As is often the case, concerns for Bryan’s “mental wellness” seemed to mostly be rooted in personal issues, rather than those which might be observed by an alienist:
When egotism becomes abnormal, the individual practically suffers from a delusion, and his state is known as that of “meglomania.” The presence of expansive and grandiose ideas in men of genius, or in men who have done something that has proved their power is natural enough. But here is a man with neither experience in statesmanship nor training in finance, nor success in his profession, who is spluttering mediocrities over forty-five States, and thinks that he is winning them to him and gaining for his country financial salvation. And this belief is growing in him, though to every impartial observer his cause is becoming steadily weaker.

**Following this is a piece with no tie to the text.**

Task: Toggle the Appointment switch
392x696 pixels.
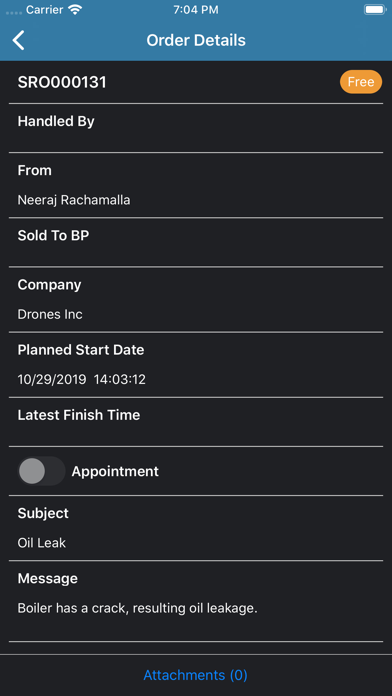Action: click(41, 471)
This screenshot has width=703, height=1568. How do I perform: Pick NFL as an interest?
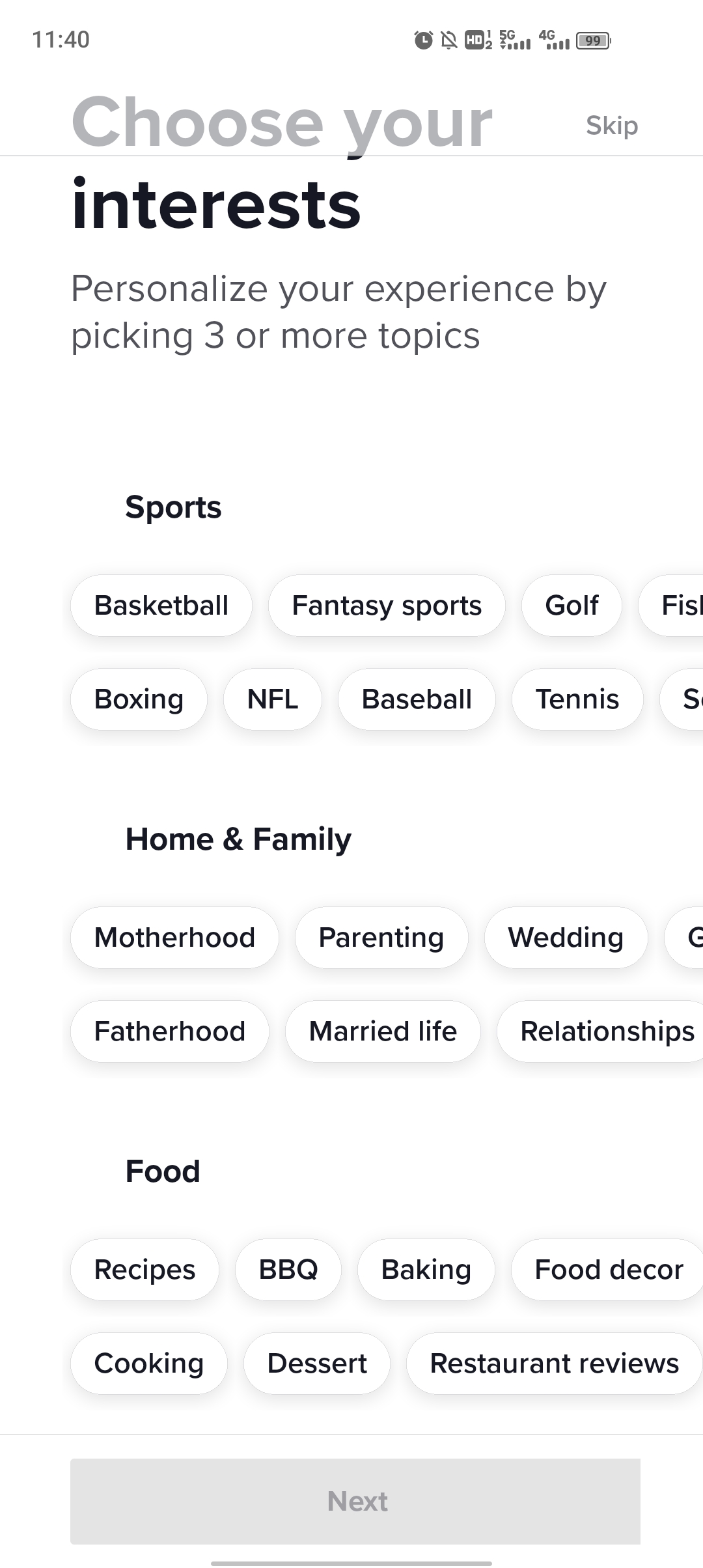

Which does make me wonder: Was this just a personal acquaintance of Bryan’s who was sick of his constant speeches? Maybe an old classmate who didn’t like him back in school? Was he even an alienist at all? Who decided who was an alienist, anyway?
Here’s the kicker on the letter:
Mr. Bryan, in my opinion, is developing into what Italian alienists call a political mattoid, or what German writers would call paranoia reformatoria. In a recent treatise on the subject, (Entarlung und Genie, p. 203,) I find this striking paragraph: “In the histories of mattoids, we find that a strong characteristics the tendency to assume a kind of apostleship, united with an unshakable belief in their declarations and services rendered. And this belief in times of political agitation often leads the mattoid into prominent political roles. He often possesses certain tricks of thought and expression which men of sense and honesty will not or cannot use, but which can quickly with the masses.”
Surely this applies will to the support of my diagnosis. The political mattoid is an average man with a talent, or pseudo talent, that he cannot use wisely or sanely. His judgement is false, his actions foolish, egotistic, and extravagant. What is more serious, if given a chance, he surely ends in some disaster or folly from the dominance of his grandiose idea, or, perhaps, from some real insane or delirious act.
It does not much matter about names, however. The evidence that Mr. Bryan is developing into a political mattoid, or a paranoiac reformer, or a cranky and unmanageable politician, is, I believe, strongly manifest, and is worth the serious attention of the American people.
Incredible. And also, a great example of alienism at its finest—it was a kind of rugged psychoanalysis based mostly on gut feelings, personal experience and worldview, and the occasion awareness of unusual symptoms.